• _Yapılacak iş_
İsias davasıyla ilgili yazıdaki "Türkiyeli yargıç Onur" ifadesinden "bir kusurluluk durumuymuş!" ifadesine kadar olan kısmı hiç değiştirmeden yazar mısın?

İsias kararı şaşırttı mı?

Serhat İncirli

Kader!

Allah’ın işi!

Allah öyle istedi!

-*-*-

Deprem Allah’ın bir işi mi?

Pardon yani ama Allah, on binlerce insanı öldürmek mi istiyor?

Hangi amaçla?

Thomas Malthus’un Nüfus Teorisi gereği mi?

Nüfusu dengelemek mi hedef?

Ve nüfusu dengelemek için Allah insanları cezalandırıyor mu?

-*-*-

Türkiye'nin güneydoğusunda 6 Şubat 2023 tarihinde, Kahramanmaraş ve Elbistan merkezli 7.7 ve 7.6 büyüklüğünde iki deprem meydana geldi. Bu depremler, 10 ilde büyük bir yıkıma yol açarak, binlerce can kaybına ve yaralanmaya sebep oldu.

-*-*-

Ölenlerden 35’i Şampiyon Meleklerimizdi…

Voleybol şampiyonu ortaokullu çocuklar ve öğretmenleri…

-*-*-

Onlarla aynı otelde toplam 72 kişi öldü…

-*-*-

Otel sahipleri, mühendisleri falan yargılandı…

Ki asıl yargılanması gereken daha niceleri vardı…

İşmar aflarına imza atanlar mesela…

-*-*-

Yargı sürecinin ilk basamak mahkemesi dün sabahın erken saatlerinde sonuçlandı ve Şampiyon Meleklerin ailelerinin beklentisi gerçekleşmedi…

Meleklerin ailelerine ve bizlere göre “Sorumlular ya da katiller”, ciddi sayılabilecek ağırlıkta ceza almadı…

-*-*-

Bazı kavramlar mahkeme süresince kafamızı çok karıştırdı…

-*-*-

O kavramların ne olduğuna baktım geçenlerde….

Türkiyeli yargıç Onur Yiğit’in bir çalışmasından okudum…

Bilinçli taksir, taksir, kast, olası kast nedir?

-*-*-

Bilinçli taksir, taksir ile kast ve arasında yer alan bir kusurluluk durumuymuş!

Mahkemenin cezalara temel aldığı suç cinsi bilinçli taksir!

İsias adlı mezar otelin sahipleri ve diğerleri bilinçli taksirden yargılandı, suçlu bulundu…

Aileler “olası kast” talebindeydi…

-*-*-

TC Yargıtay 12. Ceza Dairesi Tetkik Hakimi Onur yiğit şunları yazıyor…

“Bilinçli taksir, taksir ile kast arasında yer alan bir kusurluluk durumudur. Bir taraftan taksire (bilinçsiz taksir) uzanırken bir taraftan da kasta (olası kast) uzanır. Türk Ceza Hukukunda kusurluluk halleri; taksir, bilinçli taksir, olası kast ve kast olarak düzenlenmiştir.”

• _Verilen satırlar_

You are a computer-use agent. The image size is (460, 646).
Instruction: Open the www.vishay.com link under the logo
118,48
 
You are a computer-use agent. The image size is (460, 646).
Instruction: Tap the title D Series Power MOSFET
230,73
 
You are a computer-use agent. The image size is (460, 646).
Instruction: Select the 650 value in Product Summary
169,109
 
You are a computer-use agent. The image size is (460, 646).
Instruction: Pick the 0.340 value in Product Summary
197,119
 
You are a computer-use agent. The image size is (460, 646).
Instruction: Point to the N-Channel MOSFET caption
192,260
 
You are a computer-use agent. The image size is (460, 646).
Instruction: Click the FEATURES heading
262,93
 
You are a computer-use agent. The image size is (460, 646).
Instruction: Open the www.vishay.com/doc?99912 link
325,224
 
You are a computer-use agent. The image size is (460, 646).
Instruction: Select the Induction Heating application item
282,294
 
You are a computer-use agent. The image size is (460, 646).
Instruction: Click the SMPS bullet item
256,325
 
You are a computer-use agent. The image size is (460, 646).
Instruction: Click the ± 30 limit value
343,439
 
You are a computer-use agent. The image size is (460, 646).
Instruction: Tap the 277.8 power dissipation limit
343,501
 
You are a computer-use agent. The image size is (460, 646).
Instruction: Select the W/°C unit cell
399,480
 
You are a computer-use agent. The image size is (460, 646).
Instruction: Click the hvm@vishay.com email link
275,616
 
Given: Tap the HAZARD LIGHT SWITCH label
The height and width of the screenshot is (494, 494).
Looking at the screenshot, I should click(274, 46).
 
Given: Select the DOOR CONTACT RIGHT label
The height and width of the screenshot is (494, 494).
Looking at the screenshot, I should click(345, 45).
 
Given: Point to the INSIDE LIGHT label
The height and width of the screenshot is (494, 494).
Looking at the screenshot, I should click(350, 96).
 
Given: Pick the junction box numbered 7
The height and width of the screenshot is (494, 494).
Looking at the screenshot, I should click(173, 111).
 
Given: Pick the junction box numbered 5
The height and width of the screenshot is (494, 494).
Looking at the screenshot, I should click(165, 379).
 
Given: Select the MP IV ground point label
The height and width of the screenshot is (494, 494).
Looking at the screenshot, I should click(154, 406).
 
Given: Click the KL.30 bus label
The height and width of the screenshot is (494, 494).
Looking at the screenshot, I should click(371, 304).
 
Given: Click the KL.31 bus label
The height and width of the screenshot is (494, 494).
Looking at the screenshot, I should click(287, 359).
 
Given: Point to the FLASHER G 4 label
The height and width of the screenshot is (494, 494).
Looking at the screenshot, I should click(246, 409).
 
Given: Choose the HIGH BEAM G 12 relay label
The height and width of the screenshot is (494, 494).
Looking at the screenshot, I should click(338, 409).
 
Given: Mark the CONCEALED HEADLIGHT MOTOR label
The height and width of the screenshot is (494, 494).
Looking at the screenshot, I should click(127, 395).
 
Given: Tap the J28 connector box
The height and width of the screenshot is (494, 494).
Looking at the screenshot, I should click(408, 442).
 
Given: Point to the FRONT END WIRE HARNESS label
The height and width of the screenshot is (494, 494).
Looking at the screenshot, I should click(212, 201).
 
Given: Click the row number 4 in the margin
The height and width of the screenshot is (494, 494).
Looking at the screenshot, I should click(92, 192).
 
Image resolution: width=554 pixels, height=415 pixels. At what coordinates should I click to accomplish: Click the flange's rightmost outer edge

• _Doğru çıktı_
Türkiyeli yargıç Onur Yiğit’in bir çalışmasından okudum…

Bilinçli taksir, taksir, kast, olası kast nedir?

-*-*-

Bilinçli taksir, taksir ile kast ve arasında yer alan bir kusurluluk durumuymuş!